◆ **Stored records**
▬▬▬

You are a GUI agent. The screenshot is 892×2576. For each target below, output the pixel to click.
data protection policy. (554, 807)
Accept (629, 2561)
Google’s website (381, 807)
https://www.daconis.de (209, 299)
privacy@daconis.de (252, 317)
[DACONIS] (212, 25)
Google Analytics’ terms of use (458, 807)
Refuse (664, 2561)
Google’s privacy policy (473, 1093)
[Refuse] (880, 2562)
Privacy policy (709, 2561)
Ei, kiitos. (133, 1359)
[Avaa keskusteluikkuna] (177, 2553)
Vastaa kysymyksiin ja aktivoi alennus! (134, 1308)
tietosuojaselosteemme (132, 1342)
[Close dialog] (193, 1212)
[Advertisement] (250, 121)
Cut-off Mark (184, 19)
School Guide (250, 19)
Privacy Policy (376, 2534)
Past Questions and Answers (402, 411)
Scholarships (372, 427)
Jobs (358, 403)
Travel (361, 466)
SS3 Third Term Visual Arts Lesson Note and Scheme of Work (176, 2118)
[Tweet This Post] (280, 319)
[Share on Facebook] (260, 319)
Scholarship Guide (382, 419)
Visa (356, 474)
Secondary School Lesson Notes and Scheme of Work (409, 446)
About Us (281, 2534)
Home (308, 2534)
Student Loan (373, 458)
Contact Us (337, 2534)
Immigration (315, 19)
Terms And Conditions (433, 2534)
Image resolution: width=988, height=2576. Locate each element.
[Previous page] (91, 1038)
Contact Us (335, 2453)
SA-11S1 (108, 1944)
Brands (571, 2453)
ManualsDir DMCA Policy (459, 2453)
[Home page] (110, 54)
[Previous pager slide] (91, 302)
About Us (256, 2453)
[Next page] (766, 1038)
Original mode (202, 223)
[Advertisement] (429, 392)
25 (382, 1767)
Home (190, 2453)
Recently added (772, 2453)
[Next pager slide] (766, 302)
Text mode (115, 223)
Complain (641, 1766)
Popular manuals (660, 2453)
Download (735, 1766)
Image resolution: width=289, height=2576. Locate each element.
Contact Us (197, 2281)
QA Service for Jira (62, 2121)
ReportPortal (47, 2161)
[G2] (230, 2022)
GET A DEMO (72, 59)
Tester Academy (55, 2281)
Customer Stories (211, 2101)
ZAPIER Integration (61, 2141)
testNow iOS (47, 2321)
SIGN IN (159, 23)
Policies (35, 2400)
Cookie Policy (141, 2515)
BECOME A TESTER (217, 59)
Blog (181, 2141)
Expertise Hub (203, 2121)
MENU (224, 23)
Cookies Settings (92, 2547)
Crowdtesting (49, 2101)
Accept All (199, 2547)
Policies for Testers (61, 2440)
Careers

▬▬▬

◆ **What is being asked**
Could you copy out the data in full, exactly as it is written?

◆ **Solution to the exercise**
You are a GUI agent. The screenshot is 892×2576. For each target below, output the pixel to click.
data protection policy. (554, 807)
Accept (629, 2561)
Google’s website (381, 807)
https://www.daconis.de (209, 299)
privacy@daconis.de (252, 317)
[DACONIS] (212, 25)
Google Analytics’ terms of use (458, 807)
Refuse (664, 2561)
Google’s privacy policy (473, 1093)
[Refuse] (880, 2562)
Privacy policy (709, 2561)
Ei, kiitos. (133, 1359)
[Avaa keskusteluikkuna] (177, 2553)
Vastaa kysymyksiin ja aktivoi alennus! (134, 1308)
tietosuojaselosteemme (132, 1342)
[Close dialog] (193, 1212)
[Advertisement] (250, 121)
Cut-off Mark (184, 19)
School Guide (250, 19)
Privacy Policy (376, 2534)
Past Questions and Answers (402, 411)
Scholarships (372, 427)
Jobs (358, 403)
Travel (361, 466)
SS3 Third Term Visual Arts Lesson Note and Scheme of Work (176, 2118)
[Tweet This Post] (280, 319)
[Share on Facebook] (260, 319)
Scholarship Guide (382, 419)
Visa (356, 474)
Secondary School Lesson Notes and Scheme of Work (409, 446)
About Us (281, 2534)
Home (308, 2534)
Student Loan (373, 458)
Contact Us (337, 2534)
Immigration (315, 19)
Terms And Conditions (433, 2534)
Image resolution: width=988, height=2576. Locate each element.
[Previous page] (91, 1038)
Contact Us (335, 2453)
SA-11S1 (108, 1944)
Brands (571, 2453)
ManualsDir DMCA Policy (459, 2453)
[Home page] (110, 54)
[Previous pager slide] (91, 302)
About Us (256, 2453)
[Next page] (766, 1038)
Original mode (202, 223)
[Advertisement] (429, 392)
25 (382, 1767)
Home (190, 2453)
Recently added (772, 2453)
[Next pager slide] (766, 302)
Text mode (115, 223)
Complain (641, 1766)
Popular manuals (660, 2453)
Download (735, 1766)
Image resolution: width=289, height=2576. Locate each element.
Contact Us (197, 2281)
QA Service for Jira (62, 2121)
ReportPortal (47, 2161)
[G2] (230, 2022)
GET A DEMO (72, 59)
Tester Academy (55, 2281)
Customer Stories (211, 2101)
ZAPIER Integration (61, 2141)
testNow iOS (47, 2321)
SIGN IN (159, 23)
Policies (35, 2400)
Cookie Policy (141, 2515)
BECOME A TESTER (217, 59)
Blog (181, 2141)
Expertise Hub (203, 2121)
MENU (224, 23)
Cookies Settings (92, 2547)
Crowdtesting (49, 2101)
Accept All (199, 2547)
Policies for Testers (61, 2440)
Careers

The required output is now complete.